Start of Block
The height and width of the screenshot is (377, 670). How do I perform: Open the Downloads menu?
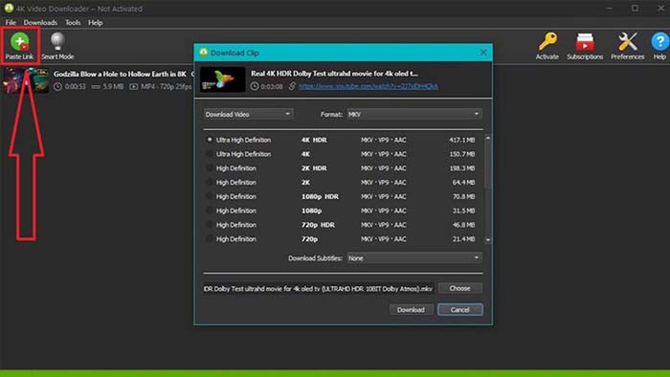(40, 23)
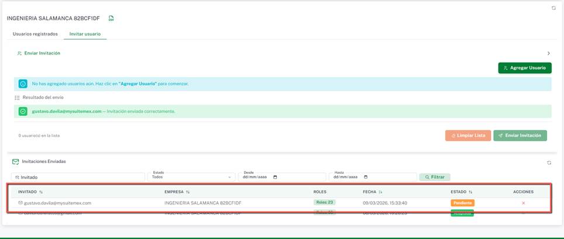Sort table by Fecha column
This screenshot has height=239, width=564.
tap(381, 192)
End of Block
Copy every record exactly, leaving the pictures out.

The height and width of the screenshot is (377, 670). How do I perform: Open the Downloads menu?
(40, 23)
Sort table by Fecha column
This screenshot has height=239, width=564.
tap(381, 192)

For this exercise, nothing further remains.